## Given data
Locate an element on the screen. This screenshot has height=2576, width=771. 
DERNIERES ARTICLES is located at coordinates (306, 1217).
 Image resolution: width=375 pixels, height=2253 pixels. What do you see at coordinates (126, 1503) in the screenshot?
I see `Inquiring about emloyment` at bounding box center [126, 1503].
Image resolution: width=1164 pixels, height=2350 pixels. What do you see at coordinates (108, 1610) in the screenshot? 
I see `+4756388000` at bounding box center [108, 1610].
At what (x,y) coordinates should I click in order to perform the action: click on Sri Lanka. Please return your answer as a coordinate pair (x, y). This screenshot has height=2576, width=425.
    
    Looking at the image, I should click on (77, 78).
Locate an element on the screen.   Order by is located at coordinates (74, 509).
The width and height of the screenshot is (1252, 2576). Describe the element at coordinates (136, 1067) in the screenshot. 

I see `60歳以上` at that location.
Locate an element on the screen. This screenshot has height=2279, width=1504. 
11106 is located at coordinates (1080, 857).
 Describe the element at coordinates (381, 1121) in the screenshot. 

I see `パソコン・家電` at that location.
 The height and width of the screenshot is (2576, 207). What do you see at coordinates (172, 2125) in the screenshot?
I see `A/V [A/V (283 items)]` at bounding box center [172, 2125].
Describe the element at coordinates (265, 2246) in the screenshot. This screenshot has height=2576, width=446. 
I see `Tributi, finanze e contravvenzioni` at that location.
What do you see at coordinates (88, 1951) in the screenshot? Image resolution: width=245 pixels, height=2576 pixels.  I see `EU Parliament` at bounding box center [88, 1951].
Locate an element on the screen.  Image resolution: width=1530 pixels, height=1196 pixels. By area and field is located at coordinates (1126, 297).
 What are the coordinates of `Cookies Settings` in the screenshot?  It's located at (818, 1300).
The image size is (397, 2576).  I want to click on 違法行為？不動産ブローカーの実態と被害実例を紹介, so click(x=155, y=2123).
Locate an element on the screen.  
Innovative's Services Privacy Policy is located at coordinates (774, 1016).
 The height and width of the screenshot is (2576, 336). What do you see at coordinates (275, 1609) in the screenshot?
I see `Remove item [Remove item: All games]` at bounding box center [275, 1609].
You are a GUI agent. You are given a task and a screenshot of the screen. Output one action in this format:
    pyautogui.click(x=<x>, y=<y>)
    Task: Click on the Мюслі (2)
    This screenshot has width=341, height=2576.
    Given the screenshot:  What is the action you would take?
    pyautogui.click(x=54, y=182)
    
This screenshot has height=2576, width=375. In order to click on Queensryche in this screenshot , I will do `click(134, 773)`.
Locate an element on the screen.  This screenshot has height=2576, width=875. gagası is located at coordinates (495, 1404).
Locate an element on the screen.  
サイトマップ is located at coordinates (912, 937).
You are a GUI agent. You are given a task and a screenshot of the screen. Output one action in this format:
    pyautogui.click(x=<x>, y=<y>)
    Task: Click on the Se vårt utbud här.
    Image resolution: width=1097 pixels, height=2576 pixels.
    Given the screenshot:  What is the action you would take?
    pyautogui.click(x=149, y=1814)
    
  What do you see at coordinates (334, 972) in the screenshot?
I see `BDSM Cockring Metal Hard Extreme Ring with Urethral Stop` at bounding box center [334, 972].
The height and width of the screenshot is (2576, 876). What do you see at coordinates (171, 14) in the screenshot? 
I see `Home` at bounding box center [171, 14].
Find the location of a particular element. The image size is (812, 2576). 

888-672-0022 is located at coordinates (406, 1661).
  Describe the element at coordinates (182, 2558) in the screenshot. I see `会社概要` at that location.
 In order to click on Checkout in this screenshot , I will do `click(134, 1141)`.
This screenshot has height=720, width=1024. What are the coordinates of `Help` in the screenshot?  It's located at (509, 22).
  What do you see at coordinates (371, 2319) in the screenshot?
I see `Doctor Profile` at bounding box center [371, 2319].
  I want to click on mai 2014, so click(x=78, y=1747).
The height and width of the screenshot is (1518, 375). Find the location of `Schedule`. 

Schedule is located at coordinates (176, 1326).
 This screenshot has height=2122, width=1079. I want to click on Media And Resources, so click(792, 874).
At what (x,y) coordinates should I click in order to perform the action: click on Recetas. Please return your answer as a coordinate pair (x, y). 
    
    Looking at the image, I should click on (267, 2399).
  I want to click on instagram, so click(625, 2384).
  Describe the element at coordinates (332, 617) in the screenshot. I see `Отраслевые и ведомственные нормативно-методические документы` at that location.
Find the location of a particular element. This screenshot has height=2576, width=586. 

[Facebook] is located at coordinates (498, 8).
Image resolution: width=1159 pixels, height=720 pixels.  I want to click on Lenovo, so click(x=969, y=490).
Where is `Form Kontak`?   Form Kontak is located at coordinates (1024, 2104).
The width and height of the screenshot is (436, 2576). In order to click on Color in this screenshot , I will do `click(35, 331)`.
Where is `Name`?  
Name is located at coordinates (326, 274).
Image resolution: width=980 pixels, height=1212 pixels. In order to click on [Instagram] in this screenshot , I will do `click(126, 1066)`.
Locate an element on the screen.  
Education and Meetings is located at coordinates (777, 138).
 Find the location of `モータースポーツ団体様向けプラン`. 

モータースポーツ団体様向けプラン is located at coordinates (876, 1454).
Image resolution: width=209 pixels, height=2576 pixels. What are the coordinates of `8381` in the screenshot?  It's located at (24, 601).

## Given problem
Rewrite every item above as a numbered list, one line per entry, with the blank lines dropped.

## Answer to this task
1. Locate an element on the screen. This screenshot has height=2576, width=771. 
2. DERNIERES ARTICLES is located at coordinates (306, 1217).
3.  Image resolution: width=375 pixels, height=2253 pixels. What do you see at coordinates (126, 1503) in the screenshot?
4. I see `Inquiring about emloyment` at bounding box center [126, 1503].
5. Image resolution: width=1164 pixels, height=2350 pixels. What do you see at coordinates (108, 1610) in the screenshot? 
6. I see `+4756388000` at bounding box center [108, 1610].
7. At what (x,y) coordinates should I click in order to perform the action: click on Sri Lanka. Please return your answer as a coordinate pair (x, y). This screenshot has height=2576, width=425.
8.     Looking at the image, I should click on (77, 78).
9. Locate an element on the screen.   Order by is located at coordinates (74, 509).
10. The width and height of the screenshot is (1252, 2576). Describe the element at coordinates (136, 1067) in the screenshot. 
11. I see `60歳以上` at that location.
12. Locate an element on the screen. This screenshot has height=2279, width=1504. 
13. 11106 is located at coordinates (1080, 857).
14.  Describe the element at coordinates (381, 1121) in the screenshot. 
15. I see `パソコン・家電` at that location.
16.  The height and width of the screenshot is (2576, 207). What do you see at coordinates (172, 2125) in the screenshot?
17. I see `A/V [A/V (283 items)]` at bounding box center [172, 2125].
18. Describe the element at coordinates (265, 2246) in the screenshot. This screenshot has height=2576, width=446. 
19. I see `Tributi, finanze e contravvenzioni` at that location.
20. What do you see at coordinates (88, 1951) in the screenshot? Image resolution: width=245 pixels, height=2576 pixels.  I see `EU Parliament` at bounding box center [88, 1951].
21. Locate an element on the screen.  Image resolution: width=1530 pixels, height=1196 pixels. By area and field is located at coordinates (1126, 297).
22.  What are the coordinates of `Cookies Settings` in the screenshot?  It's located at (818, 1300).
23. The image size is (397, 2576).  I want to click on 違法行為？不動産ブローカーの実態と被害実例を紹介, so click(x=155, y=2123).
24. Locate an element on the screen.  
25. Innovative's Services Privacy Policy is located at coordinates (774, 1016).
26.  The height and width of the screenshot is (2576, 336). What do you see at coordinates (275, 1609) in the screenshot?
27. I see `Remove item [Remove item: All games]` at bounding box center [275, 1609].
28. You are a GUI agent. You are given a task and a screenshot of the screen. Output one action in this format:
29.     pyautogui.click(x=<x>, y=<y>)
30.     Task: Click on the Мюслі (2)
31.     This screenshot has width=341, height=2576.
32.     Given the screenshot:  What is the action you would take?
33.     pyautogui.click(x=54, y=182)
34. This screenshot has height=2576, width=375. In order to click on Queensryche in this screenshot , I will do `click(134, 773)`.
35. Locate an element on the screen.  This screenshot has height=2576, width=875. gagası is located at coordinates (495, 1404).
36. Locate an element on the screen.  
37. サイトマップ is located at coordinates (912, 937).
38. You are a GUI agent. You are given a task and a screenshot of the screen. Output one action in this format:
39.     pyautogui.click(x=<x>, y=<y>)
40.     Task: Click on the Se vårt utbud här.
41.     Image resolution: width=1097 pixels, height=2576 pixels.
42.     Given the screenshot:  What is the action you would take?
43.     pyautogui.click(x=149, y=1814)
44.   What do you see at coordinates (334, 972) in the screenshot?
45. I see `BDSM Cockring Metal Hard Extreme Ring with Urethral Stop` at bounding box center [334, 972].
46. The height and width of the screenshot is (2576, 876). What do you see at coordinates (171, 14) in the screenshot? 
47. I see `Home` at bounding box center [171, 14].
48. Find the location of a particular element. The image size is (812, 2576). 
49. 888-672-0022 is located at coordinates (406, 1661).
50.   Describe the element at coordinates (182, 2558) in the screenshot. I see `会社概要` at that location.
51.  In order to click on Checkout in this screenshot , I will do `click(134, 1141)`.
52. This screenshot has height=720, width=1024. What are the coordinates of `Help` in the screenshot?  It's located at (509, 22).
53.   What do you see at coordinates (371, 2319) in the screenshot?
54. I see `Doctor Profile` at bounding box center [371, 2319].
55.   I want to click on mai 2014, so click(x=78, y=1747).
56. The height and width of the screenshot is (1518, 375). Find the location of `Schedule`. 
57. Schedule is located at coordinates (176, 1326).
58.  This screenshot has height=2122, width=1079. I want to click on Media And Resources, so click(792, 874).
59. At what (x,y) coordinates should I click in order to perform the action: click on Recetas. Please return your answer as a coordinate pair (x, y). 
60.     Looking at the image, I should click on (267, 2399).
61.   I want to click on instagram, so click(625, 2384).
62.   Describe the element at coordinates (332, 617) in the screenshot. I see `Отраслевые и ведомственные нормативно-методические документы` at that location.
63. Find the location of a particular element. This screenshot has height=2576, width=586. 
64. [Facebook] is located at coordinates (498, 8).
65. Image resolution: width=1159 pixels, height=720 pixels.  I want to click on Lenovo, so click(x=969, y=490).
66. Where is `Form Kontak`?   Form Kontak is located at coordinates (1024, 2104).
67. The width and height of the screenshot is (436, 2576). In order to click on Color in this screenshot , I will do `click(35, 331)`.
68. Where is `Name`?  
69. Name is located at coordinates (326, 274).
70. Image resolution: width=980 pixels, height=1212 pixels. In order to click on [Instagram] in this screenshot , I will do `click(126, 1066)`.
71. Locate an element on the screen.  
72. Education and Meetings is located at coordinates (777, 138).
73.  Find the location of `モータースポーツ団体様向けプラン`. 
74. モータースポーツ団体様向けプラン is located at coordinates (876, 1454).
75. Image resolution: width=209 pixels, height=2576 pixels. What are the coordinates of `8381` in the screenshot?  It's located at (24, 601).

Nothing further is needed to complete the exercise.